Carl Malamud is on a crusade to liberate information locked up behind paywalls — and his campaigns have scored many victories. He has spent decades publishing copyrighted legal documents, from building codes to court records, and then arguing that such texts represent public-domain law that ought to be available to any citizen online. Sometimes, he has won those arguments in court. Now, the 60-year-old American technologist is turning his sights on a new objective: freeing paywalled scientific literature. And he thinks he has a legal way to do it.

Over the past year, Malamud has — without asking publishers — teamed up with Indian researchers to build a gigantic store of text and images extracted from 73 million journal articles dating from 1847 up to the present day. The cache, which is still being created, will be kept on a 576-terabyte storage facility at Jawaharlal Nehru University (JNU) in New Delhi. “This is not every journal article ever written, but it’s a lot,” Malamud says. It’s comparable to the size of the core collection in the Web of Science database, for instance. Malamud and his JNU collaborator, bioinformatician Andrew Lynn, call their facility the JNU data depot.
www.nature.com/articles/d41586-019-02142-1
 
Thought this would be best here rather than on a new thread.

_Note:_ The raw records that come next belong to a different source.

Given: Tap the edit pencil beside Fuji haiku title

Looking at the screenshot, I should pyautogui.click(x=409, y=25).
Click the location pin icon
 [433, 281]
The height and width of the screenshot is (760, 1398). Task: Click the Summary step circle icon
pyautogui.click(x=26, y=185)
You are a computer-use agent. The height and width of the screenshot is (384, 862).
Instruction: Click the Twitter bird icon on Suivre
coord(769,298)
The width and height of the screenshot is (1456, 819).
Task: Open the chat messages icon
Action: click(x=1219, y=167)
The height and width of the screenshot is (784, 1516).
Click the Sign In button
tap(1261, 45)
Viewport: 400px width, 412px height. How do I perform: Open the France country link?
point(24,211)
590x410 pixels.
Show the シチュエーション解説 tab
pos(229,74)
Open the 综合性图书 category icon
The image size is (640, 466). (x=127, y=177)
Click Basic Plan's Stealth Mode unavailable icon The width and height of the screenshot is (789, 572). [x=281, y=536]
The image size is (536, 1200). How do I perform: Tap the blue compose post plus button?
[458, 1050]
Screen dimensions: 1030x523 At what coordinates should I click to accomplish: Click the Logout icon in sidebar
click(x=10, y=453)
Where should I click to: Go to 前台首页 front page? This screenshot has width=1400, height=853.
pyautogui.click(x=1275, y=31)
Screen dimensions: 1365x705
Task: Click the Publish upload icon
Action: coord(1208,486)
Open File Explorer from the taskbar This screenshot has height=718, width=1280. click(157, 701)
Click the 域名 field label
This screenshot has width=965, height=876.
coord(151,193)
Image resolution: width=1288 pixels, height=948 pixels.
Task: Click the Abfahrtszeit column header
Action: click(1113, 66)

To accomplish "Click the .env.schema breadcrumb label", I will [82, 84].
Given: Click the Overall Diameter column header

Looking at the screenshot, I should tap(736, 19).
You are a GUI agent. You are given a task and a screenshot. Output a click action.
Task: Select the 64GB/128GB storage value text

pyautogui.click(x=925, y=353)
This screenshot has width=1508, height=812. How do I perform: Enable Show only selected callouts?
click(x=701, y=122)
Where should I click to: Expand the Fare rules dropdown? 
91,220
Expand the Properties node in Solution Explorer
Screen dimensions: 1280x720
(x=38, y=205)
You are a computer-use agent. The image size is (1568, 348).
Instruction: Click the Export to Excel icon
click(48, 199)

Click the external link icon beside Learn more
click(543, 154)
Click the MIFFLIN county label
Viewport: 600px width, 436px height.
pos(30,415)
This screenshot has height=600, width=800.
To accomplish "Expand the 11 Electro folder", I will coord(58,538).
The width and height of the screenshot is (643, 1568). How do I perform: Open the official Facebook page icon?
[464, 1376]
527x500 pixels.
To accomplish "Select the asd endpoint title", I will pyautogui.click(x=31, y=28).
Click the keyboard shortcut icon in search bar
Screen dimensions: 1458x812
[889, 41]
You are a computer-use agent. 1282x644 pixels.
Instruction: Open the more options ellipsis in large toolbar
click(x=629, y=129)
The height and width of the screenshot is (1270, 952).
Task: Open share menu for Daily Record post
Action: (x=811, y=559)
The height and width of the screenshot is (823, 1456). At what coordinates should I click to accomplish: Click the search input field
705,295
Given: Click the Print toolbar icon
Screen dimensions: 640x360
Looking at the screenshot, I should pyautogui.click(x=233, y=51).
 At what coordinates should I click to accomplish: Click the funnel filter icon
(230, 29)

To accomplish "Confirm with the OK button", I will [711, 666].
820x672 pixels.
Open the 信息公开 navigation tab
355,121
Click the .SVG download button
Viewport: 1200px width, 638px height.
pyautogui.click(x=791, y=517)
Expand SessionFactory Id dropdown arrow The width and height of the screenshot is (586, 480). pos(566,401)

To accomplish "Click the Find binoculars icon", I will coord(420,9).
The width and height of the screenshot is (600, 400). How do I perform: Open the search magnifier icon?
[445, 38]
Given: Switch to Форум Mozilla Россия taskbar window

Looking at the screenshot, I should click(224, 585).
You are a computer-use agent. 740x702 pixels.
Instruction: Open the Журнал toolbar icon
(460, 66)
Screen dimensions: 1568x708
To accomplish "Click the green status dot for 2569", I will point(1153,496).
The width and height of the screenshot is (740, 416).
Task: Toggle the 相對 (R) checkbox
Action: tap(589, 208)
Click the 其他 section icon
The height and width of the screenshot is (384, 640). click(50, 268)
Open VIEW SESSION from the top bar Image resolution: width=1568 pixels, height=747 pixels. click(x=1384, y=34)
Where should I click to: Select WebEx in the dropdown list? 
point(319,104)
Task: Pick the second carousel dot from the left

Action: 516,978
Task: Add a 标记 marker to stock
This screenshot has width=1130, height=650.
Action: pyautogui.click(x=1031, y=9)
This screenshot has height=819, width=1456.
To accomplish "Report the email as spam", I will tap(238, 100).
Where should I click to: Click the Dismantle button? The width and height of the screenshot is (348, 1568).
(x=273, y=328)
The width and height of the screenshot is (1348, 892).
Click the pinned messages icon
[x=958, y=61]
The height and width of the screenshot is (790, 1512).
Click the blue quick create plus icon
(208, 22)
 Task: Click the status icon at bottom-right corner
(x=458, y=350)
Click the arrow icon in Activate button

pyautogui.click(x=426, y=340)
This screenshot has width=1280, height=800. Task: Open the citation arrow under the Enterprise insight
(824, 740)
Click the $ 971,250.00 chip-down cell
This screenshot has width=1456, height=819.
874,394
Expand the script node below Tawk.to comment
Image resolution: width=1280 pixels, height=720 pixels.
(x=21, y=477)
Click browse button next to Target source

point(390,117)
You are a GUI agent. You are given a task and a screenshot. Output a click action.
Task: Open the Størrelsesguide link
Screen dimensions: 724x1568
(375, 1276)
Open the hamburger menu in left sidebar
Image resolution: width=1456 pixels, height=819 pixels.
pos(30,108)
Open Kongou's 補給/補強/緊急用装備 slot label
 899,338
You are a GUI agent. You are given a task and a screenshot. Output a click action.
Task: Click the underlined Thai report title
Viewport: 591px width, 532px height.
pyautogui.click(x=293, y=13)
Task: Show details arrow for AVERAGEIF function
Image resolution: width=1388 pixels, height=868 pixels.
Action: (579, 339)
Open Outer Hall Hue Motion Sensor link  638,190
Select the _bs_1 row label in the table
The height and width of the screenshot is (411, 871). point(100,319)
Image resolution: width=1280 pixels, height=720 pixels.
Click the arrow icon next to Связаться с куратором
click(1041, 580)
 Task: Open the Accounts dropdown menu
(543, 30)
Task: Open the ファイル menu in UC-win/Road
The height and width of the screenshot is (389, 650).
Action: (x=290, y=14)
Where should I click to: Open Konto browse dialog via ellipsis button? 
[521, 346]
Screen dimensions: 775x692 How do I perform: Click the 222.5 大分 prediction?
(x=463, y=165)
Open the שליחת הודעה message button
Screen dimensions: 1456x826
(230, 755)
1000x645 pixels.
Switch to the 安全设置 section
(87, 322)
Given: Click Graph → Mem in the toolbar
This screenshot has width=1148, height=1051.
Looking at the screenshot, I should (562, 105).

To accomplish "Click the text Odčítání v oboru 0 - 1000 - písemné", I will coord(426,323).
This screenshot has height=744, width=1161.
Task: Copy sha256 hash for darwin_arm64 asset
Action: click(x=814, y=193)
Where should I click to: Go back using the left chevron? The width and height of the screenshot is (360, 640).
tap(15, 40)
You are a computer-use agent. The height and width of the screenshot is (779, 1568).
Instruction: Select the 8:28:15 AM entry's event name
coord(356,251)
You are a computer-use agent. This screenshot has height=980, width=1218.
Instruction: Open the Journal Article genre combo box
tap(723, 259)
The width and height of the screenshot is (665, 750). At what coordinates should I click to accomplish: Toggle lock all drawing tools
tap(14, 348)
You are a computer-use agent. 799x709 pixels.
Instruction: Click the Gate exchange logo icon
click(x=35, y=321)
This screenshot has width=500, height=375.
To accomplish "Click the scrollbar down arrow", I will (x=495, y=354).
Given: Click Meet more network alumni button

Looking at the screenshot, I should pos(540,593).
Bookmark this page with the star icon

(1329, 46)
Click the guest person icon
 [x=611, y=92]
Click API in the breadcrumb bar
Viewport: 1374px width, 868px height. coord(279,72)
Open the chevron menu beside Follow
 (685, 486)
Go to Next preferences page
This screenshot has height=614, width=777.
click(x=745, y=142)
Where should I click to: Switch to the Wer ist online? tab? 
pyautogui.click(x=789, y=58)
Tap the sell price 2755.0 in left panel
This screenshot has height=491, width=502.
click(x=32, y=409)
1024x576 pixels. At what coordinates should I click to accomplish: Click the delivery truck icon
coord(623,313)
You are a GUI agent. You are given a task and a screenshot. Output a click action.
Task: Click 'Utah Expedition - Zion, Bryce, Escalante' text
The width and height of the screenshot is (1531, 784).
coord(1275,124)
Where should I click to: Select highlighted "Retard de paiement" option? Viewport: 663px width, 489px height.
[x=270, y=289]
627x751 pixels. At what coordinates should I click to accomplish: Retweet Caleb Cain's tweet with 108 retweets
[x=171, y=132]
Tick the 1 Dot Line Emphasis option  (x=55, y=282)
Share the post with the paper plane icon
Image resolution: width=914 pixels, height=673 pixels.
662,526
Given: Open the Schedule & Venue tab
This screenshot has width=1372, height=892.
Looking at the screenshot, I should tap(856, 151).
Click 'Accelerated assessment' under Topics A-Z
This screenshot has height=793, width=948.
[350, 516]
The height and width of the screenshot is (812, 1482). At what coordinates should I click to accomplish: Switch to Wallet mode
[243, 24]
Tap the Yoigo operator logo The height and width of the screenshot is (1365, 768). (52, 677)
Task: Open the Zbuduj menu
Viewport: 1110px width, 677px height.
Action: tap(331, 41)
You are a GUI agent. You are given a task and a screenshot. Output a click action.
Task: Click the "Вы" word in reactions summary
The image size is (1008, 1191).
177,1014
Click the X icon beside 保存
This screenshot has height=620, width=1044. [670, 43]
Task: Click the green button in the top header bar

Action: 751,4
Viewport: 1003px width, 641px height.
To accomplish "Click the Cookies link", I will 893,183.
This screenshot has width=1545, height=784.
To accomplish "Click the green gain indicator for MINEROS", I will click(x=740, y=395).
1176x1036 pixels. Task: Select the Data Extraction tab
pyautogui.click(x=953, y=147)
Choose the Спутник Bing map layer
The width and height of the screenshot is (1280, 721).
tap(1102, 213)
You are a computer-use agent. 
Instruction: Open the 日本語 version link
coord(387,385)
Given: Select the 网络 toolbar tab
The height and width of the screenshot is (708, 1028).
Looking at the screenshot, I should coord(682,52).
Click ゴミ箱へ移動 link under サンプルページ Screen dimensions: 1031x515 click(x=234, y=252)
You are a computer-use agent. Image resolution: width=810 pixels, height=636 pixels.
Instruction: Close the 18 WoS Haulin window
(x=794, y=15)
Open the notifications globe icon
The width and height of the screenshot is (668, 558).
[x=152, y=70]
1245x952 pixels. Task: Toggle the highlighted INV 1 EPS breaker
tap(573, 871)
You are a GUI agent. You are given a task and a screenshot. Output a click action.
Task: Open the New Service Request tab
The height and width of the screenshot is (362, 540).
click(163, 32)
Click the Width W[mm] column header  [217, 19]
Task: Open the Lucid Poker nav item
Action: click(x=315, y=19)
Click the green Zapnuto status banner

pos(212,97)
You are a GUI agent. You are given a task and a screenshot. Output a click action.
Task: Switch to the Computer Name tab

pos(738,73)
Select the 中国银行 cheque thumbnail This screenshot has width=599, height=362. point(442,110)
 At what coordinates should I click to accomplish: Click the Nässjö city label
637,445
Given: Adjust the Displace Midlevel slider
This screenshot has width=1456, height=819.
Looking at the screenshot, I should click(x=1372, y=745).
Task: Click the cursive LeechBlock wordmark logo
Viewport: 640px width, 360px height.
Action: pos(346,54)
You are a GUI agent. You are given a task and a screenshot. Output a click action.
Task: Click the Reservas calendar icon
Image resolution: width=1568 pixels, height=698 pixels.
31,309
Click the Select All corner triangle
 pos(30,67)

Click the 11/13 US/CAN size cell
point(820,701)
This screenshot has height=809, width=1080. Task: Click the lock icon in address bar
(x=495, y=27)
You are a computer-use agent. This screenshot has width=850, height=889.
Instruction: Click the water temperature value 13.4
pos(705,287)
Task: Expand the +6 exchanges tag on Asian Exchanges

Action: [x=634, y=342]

www.nature.com/articles/d41586-019-02142-1
From projects like this I'm really looking forward for an evaluation of the entire body of psychosomatic medical research to show how, other than terminology, it still parrots the exact same tropes as a full century ago, unchanged and just as hollow. The phrasing may be different but the substance is exactly the same. It will be pretty illuminating.

Especially with the recent rise of FND as a shiny new thing despite the fact that it dates back at least as far as a century ago, in the exact same form (whatever form warm air can take anyway). Same with BPS that is simply a rebranding of the early psychosocial model and simply added baked-in deceit.

Same manure. Same rear ends. However you bottle it, whatever comes out is just as toxic. Although at least actual manure is useful, unlike the tripes it came from.
 
The cache, which is still being created, will be kept on a 576-terabyte storage facility at Jawaharlal Nehru University (JNU) in New Delhi.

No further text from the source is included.